2.3. Enrichment of Vδ1 γδ T cells
The enrichment of T cells were conducted as previously described by Cheng et, al 【10】. Briefly, 5ml peripheral blood of PI-IBS patients was collected and the total T cells were isolated by centrifuging with lymphocyte separation medium Ficoll (Sigma-Aldrich, ST. Louis, MO, USA). The total T cells were stained with anti humanVδ1-PE and anti humanVδ2-APC (BD Biosciences, Franklin Lakes, NJ, USA) and the proportion of Vδ1 and Vδ2 γδ T cells was measured by FACS. In conclusion, the proportion of Vδ1 T cells were all increased in 35 PI-IBS patients compared with control group.
The total T cells were stained with FITC conjugated anti-δ1 TCR mAb (100ul antibodies per 1´108 cells, incubated at 4°C for 30 min), followed by stained with microbeads conjugated anti-FITC mAb (100ul antibodies per 1´108 cells, incubated at 4°C for 30 min).

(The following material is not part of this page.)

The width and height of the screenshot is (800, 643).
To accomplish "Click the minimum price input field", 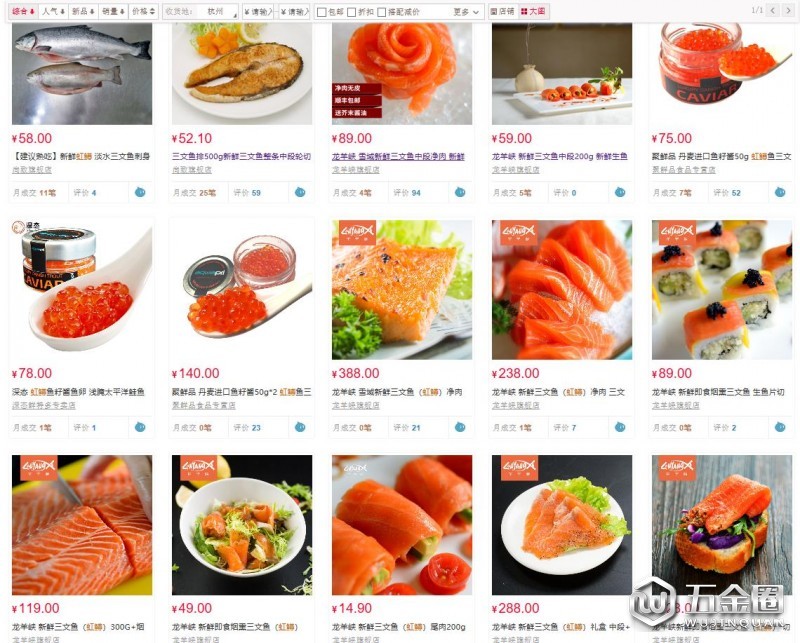I will [258, 12].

The Vδ1 γδT cells were positively selected by MACS(Miltenyi Biotec GmbH, Cologne, NRW, Germany). For further purification of Vδ1 γδ T cells, the residual αβ+ T cells were depleted using PE-conjugated anti-αβTCR antibody with anti-PE microbeads.

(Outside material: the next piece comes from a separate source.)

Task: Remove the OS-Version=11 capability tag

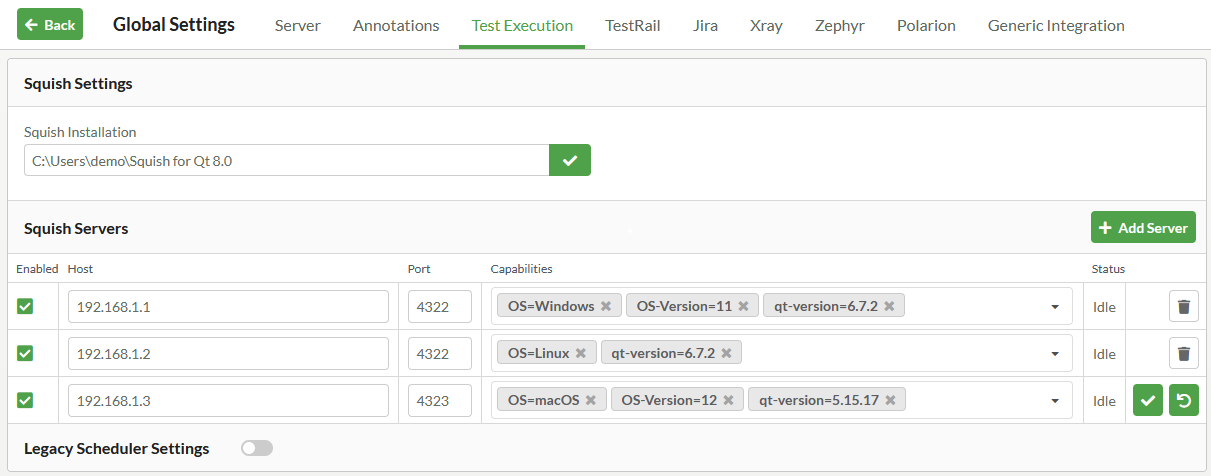Action: (x=743, y=306)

2.4. Functional Evaluation of Vδ1 γδ T cells
The enriched Vδ1 γδ T cells were incubated in the presence of IL-23 (10 ng/ml) under 37°C, 5%CO2 for 48 hours ,followed by functional evaluation including proliferation, activation and cytokine producing capability.
Proliferation
Cell Counting Kit -8 (CCK-8) Assay was used to evaluate the enriched Vδ1
γδ T cells’ proliferation. Briefly, the cells were seeded at 4×103 cells/well in 96-well plates, then incubated at 37 °C for 24 h in a total volume of 100 μl medium. The cells were added with 10μl CCK8/well and cultured at 37°C,5% for 8 hours. The absorbance value at 450nm was measured on a Thermomax Microplate Reader (Menlo Park, CA, U.S.A). The proliferation response was expressed as the OD value of mean±standard deviation (SD) of triplicate determinations.
Activation
Vδ1γδT cells were stained with PE conjugated anti-CD69 mAb or anti-CD62L mAb (100ul antibodies per 1´108 cells, incubated with IL-23 and TLR4 at 4°C for 30 min) . The expression of CD69 and CD62L on Vδ1γδT cells was determined by FACS as described previously【10, 13】.

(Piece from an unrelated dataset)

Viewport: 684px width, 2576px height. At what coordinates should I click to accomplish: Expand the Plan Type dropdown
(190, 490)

Production of proinflammatory cytokines
The concentration of IFNγ and IL-17 in the supernatants from the cultured Vd1 γδ T cells and the colonic tissue were measured by ELISA in accordance with the manufacture’s instruction. Briefly, the supernatant from cultured cells and tissues were removed and replaced with fresh media (RPMI-1640) and were then returned to standard culture conditions for 24hours. Subsequently, the IL-17 protein of cell supernatant was analyzed by IL-17 high-sensitivity (0.25–16pg/mL sensitivity range) ELISA kit (R&D Systems, Minneapolis, Minnesota, USA) according to the manufacturer’s protocol.
2.5. Statistics analysis
Experimental data were analyzed with Kolmogorov-Smirnov test by SPSS software to explore whether data complied with a normal distribution. The result of K-S analysis indicated a normality distribution of all data. The unpaired Student’s t-test was used to compare differences between two groups (SPSS 19.0 software). Data were expressed as the mean ± standard error of the mean. Values in the same row with different superscripts are significant (P < 0.05), while values with same superscripts are not significant (P > 0.05).